South Africa overview

South Africa is a middle income country with a high level of water supply coverage – some 91% of the population currently have access to improved water supply; almost all of the unserved reside in rural areas, where 22% of the population still does not have access to an improved water supply.

South Africa has undertaken a comprehensive decentralisation process, starting in the early 2000s with a well elaborated framework and a clearly defined water service authority mandate at local government level. Of the countries studied, it has the most potential, in terms of systems already in place, to start addressing the full life-cycle of services in a more structured way.

Administrative set up

There are nine provinces with six metropolitan and 46 district municipalities which are further divided into 231 local municipalities.

Main sector institutions

There is a well defined division of roles and responsibilities for the delivery of WASH services in South Africa, with the national government having responsibility for setting norms and policies, as well as a major support and leadership role to ensure a strong and collaborative sector. Local government is responsible for ensuring the actual provision of services and universal access to services:

  • The national government is represented by the Department of Water Affairs (DWA), as a policy, norms and standards setter; provincial (deconcentrated) offices of DWA play a technical capacity role through regional offices which also provide support to local government.
  • Within local government, water services authorities (WSAs) have been established to cover water policy for free basic services. They have a technical department responsible for infrastructure such as water, roads, etc.
  • Water services providers (WSPs) at system or multi-system or municipal level provide day-to-day O&M, customer care, revenue collection, etc.

Service Delivery Models

There is a range of WSP institutional arrangements, from options that cover an entire district municipal area (or even multiple municipal areas) to individual CBO options that cover specific communities. WSAs decide on the provider through contracted arrangements. Three principal SDMs can be identified in sector policy:

  1. Municipal provision: this can be either directly by the municipality itself through a service unit, or via contracting out to a municipal-owned utility.
  2. CBOs contracted as service providers by the WSA: they often receive support from (often private) Service Support Agents (SSAs) which both provide technical back-stopping and a monitoring and reporting function to the WSA.
  3. Private sector companies: different types of contacts can be entered into with the private sector ranging from concessions to lease and management contracts.

Key issues

One of the strengths of South Africa is the approach which has established a range of frameworks to enable water services provision at the local level with service targets and financing, planning, regulatory, monitoring, reporting and support.
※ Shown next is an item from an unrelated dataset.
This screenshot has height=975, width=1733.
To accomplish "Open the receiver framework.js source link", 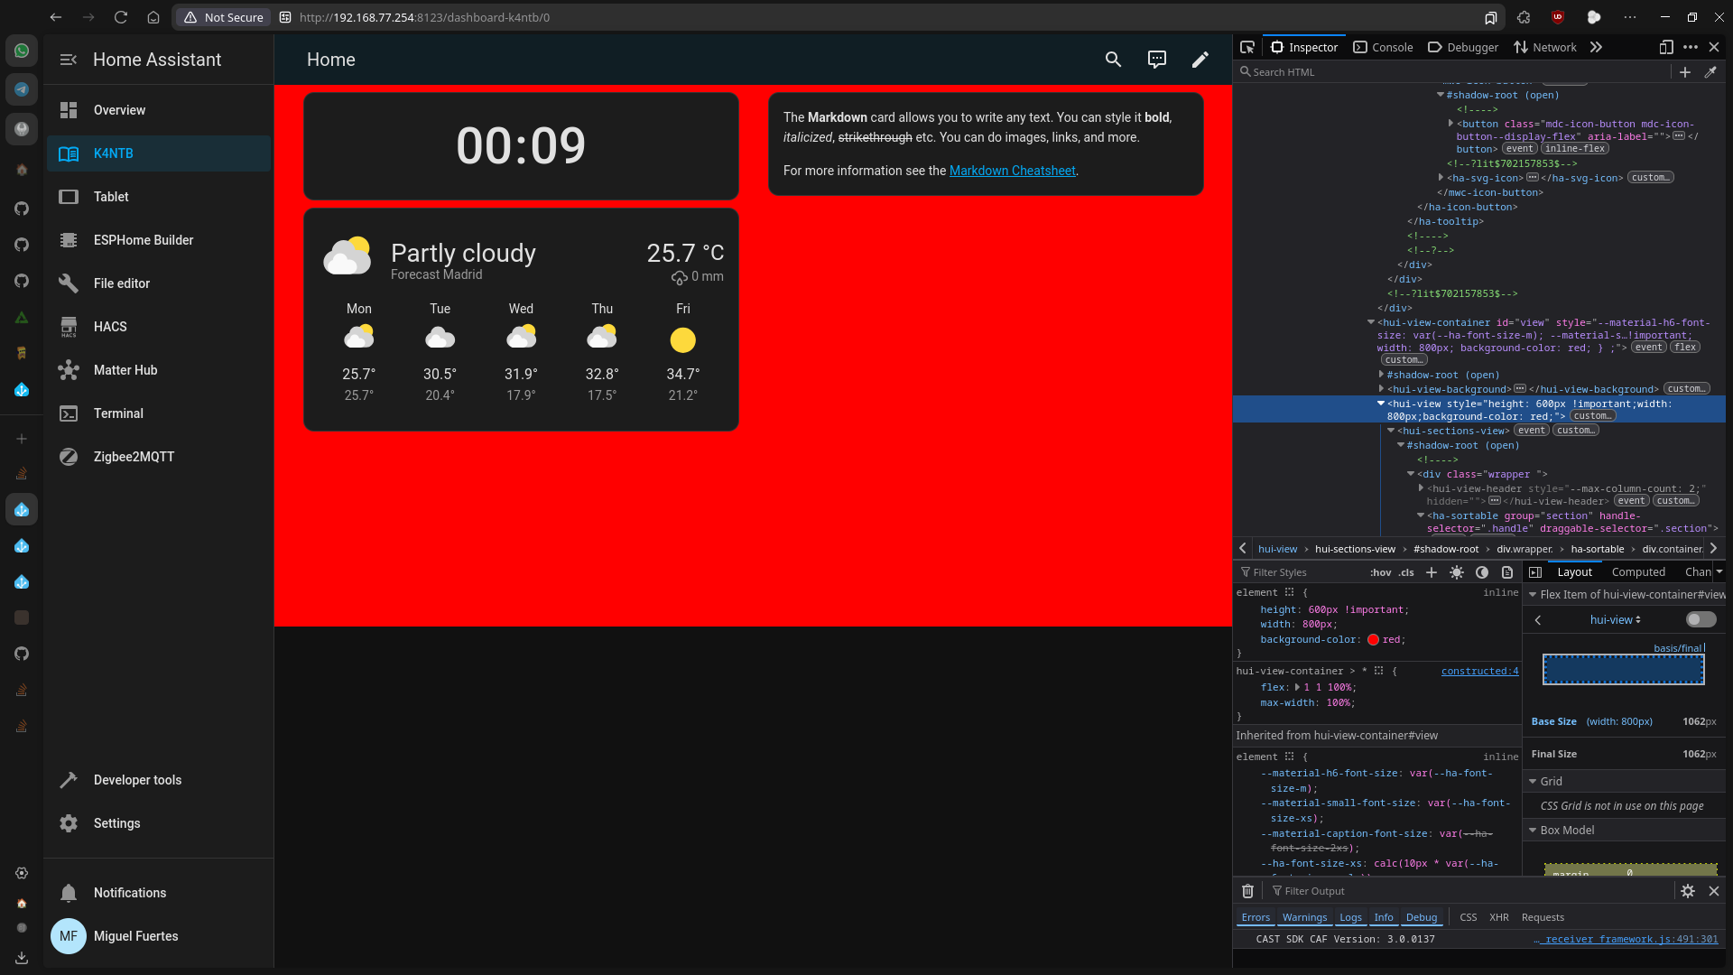I will [x=1625, y=939].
The institutional framework for water services also recognises that there is no single model or institutional arrangement that can address the different realities at the local level, and thus legislation requires a vigorous assessment process to find the most appropriate service provision arrangement(s).

One of the other highlights is the SWAp (called ‘Masibambane’ or ‘working together’) launched in 2001 which has fundamentally changed the way the water sector operates, by coordinating the mandates and relationships between different stakeholders towards a truly scaled-up effort.

However, the rural water sector is not without significant problems in so far as it has in fact largely focused on rapidly increasing coverage through implementation and rehabilitation, with a resultant capital maintenance backlog.